This coming Thursday, February 1, will mark the official Tenth Anniversary of Becky’s and my time at LPC. Official duties began February 1, 2008, though I had started working off the clock a week earlier by attending a Men’s Retreat at Harvey Cedars Conference Center. It was my first time on the Jersey Shore and a wonderful introduction to the men of LPC.
February 1, 2008, was a Friday; the first of 490 Fridays on which this email/blog was sent to LPC folks and a few others. Becky’s first volunteer work at LPC was setting up the WordPress platform for the E-pistle, and it was ready to go that first day on the job. Yes, according to WordPress there are now 490 E-pistle posts in the archives. The math is pretty easy. 49 Fridays a year.
The tagline in the header of the email edition of the E-pistle reads, “News and Updates from LPC/Pastor Bill’s comments on faith, life, and the world.” The blog edition sticks to the comments on faith, life, and the world.
In fact, some of the 490 E-pistles have been sent on other than Friday, but for the most part, Friday it has been. Some of you know that Friday is my day off. Most E-pistles are written from home on “my time.” Why on my day off? Two reasons, as I recall. First, I’ve always made it clear that the comments in the reflections section are mine alone. I’m not using church time to say what I say. If you don’t like something I write, at least you know you didn’t pay me to say what I said. Even the news and notes in the e-mail version are those I choose to share. I kind of like it that way.
The second reason I choose to write on Fridays is that it’s good therapy after a long week. I like to write. My guess is that on about 400 of the 490 Fridays on which I have posted some E-pistle thoughts, I woke up not knowing what might appear when the figurative pen was put to the figurative paper. As I take my Friday morning shower, drink my Friday morning coffee, read the Friday morning news, and ponder my Friday morning devotions, I’m looking for something about faith, life, or the world that sparks a thought. Then the keyboard begins to clack. Typos and all, the E-pistle is first draft stuff.
Over the years, I have taken to adding a link to the online version of the E-pistle on social media, and I have picked up a few non-LPC readers along the way. Most are old friends; some take me by surprise.
Ten years. 490 editions. Thanks for reading and for commenting now and then.

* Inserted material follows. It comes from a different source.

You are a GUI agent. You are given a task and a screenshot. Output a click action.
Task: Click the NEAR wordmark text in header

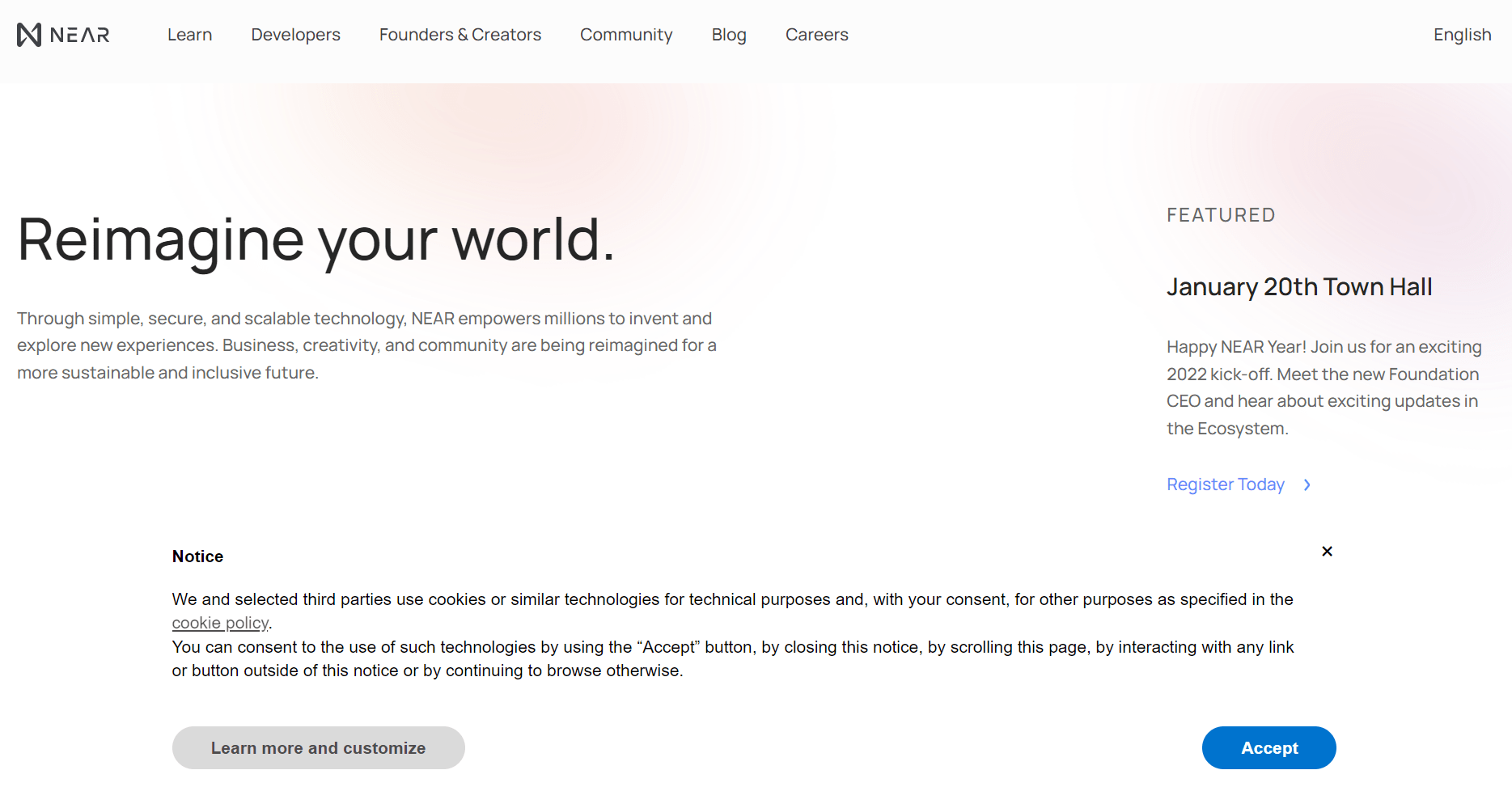click(x=79, y=35)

By the way, ten years ago the New England Patriots were getting read for a Super Bowl contest with the New York Giants. There had been a lot of trash talk, especially from Giants star receiver Plaxico Burress. And Super Tuesday in the 2008 primaries was coming up and there had been a lot of trash talk from the Clinton and Obama camps. I was thinking about trash talk that first day on the job at LPC, and wrote:
How about trash talk in the church? Nothing wrong with some Super Bowl jawing. And, yes, let’s talk politics – if Jesus is Lord of all, he’s lord of the political process and Christians need to be informed and involved, even if the conversation gets a bit heated. But there’s a difference between good-natured sparring and wrestling with tough issues and trash talk. In fact, trash talk in the church is forbidden. Paul tells the Ephesians, “Do not let any unwholesome talk come out of your mouths, but only what is helpful for building others up according to their needs, that it may benefit those who listen.” (Ephesians 4:29) The word translated as “unwholesome” literally means decaying or rotten and was used to describe decaying fish or fruit no longer fit to eat, the stuff you throw into the trash.
Trash talk and the Gospel just don’t mix. Among those who know the Good News the standards are edifying and beneficial.
Plaxico Burress caught the winning touchdown in the 2008 Super Bowl. Tom Brady and the Patriots occasionally lose. A few years later Burress went to jail. Off the field trash talking and guns don’t mix, it seems.
The first day on the job at LPC, I was thinking about the danger of trash talking in the church. Hopefully, I have heeded my own words.